Create an independent court system with independent immigration judges. 

This is a great idea.  During the Trump administration, one of the most concerning policies put in place was that immigration court judges were required by the Justice Department to deny a certain number of applications as well as process a certain number for their annual employee review. 

This caused many cases to be processed in such a short period that it is difficult to believe they were given due process under the law. This (due process) should be standard in all of our courts. Immigration should be like Bankruptcy Courts, separate and independent from the Department of Justice.  

New border policies.

As mentioned before, we can all be kinder and more respectful. We want our borders protected but we should treat everyone humanely. End border patrol checkpoints in the interior of the country. 

Before the Trump administration border patrol could only check for immigrant status within 100 miles of our borders and at the borders. When that changed fear rippled through the US. CBP was boarding buses and asking for ID. People were being approached at work, home, and while out running errands. Communities started to create groups to inform people that ICE and CBP were closing in on certain businesses. 

Everyone would prefer to live in a country that doesn’t have a fissure of fear running through it. We are all suffering enough with COVID. Yes, we should absolutely protect our borders. And yes, we absolutely support legal immigration, but we don’t need CBP accosting people throughout the country. 

Change employment-based immigration so that those who have a visa can change employers, bring their families, and have a path to citizenship. 

This is a very interesting suggestion proposed in the Roadmap. There obviously needs to be changes to employment-based immigration. 

Is it reasonable that employees are held hostage by their employer who sponsored them? Do we not want families to be together? 

However, we also have record unemployment in the US and an economic situation that may impact us for decades due to COVID. All of that must be considered before any changes are put into place for employment-based immigration. 

Ensure access to healthcare and housing for all immigrants. 

This is a wonderful idea, but it seems like it would be unfair to citizens and permanent residents in the US if those coming to the US receive something they don’t have. Let’s see what we can do to have access to healthcare and housing for everyone. 

Create a truth and reconciliation process for those who have suffered under an inhumane system for decades. 

It’s not clear what is meant by this proposal. Who has suffered? How would that be fixed? What needs to change? Is it the suggestions they put forth already in their “Roadmap?” 

Maybe we can all agree that the immigration system in the US needs a massive overhaul. To change it, we need people on both sides of the aisle, both Democrats and Republicans, agreeing to the changes. That means more people and ultimately a lot more money put toward changing the current system. 

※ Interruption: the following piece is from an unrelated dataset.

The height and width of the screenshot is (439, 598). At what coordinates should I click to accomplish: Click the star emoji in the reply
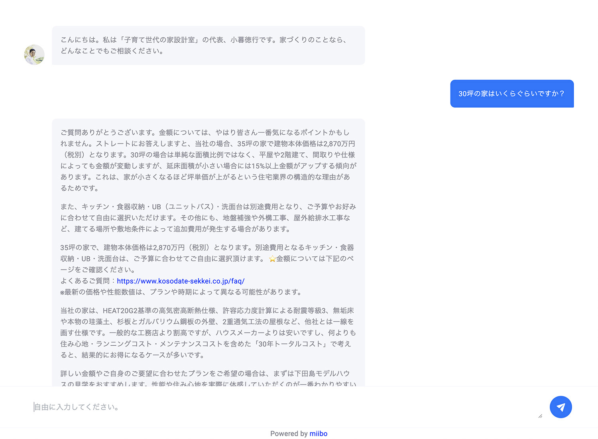click(272, 259)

With the country grappling with thousands of deaths a day from COVID, even though we have a vaccine, there is much that is going to have to be considered in every area of our nation and government before drastic change can happen. Do we want it to happen? Absolutely. We would rejoice with everyone if legal immigration were easier for our clients and all who want to enter the US. 

Will happen overnight or even in the next four years? There may be small, positive changes but I think it unlikely the system will be dramatically different in four years. If there are changes, you’ll hear about them from us.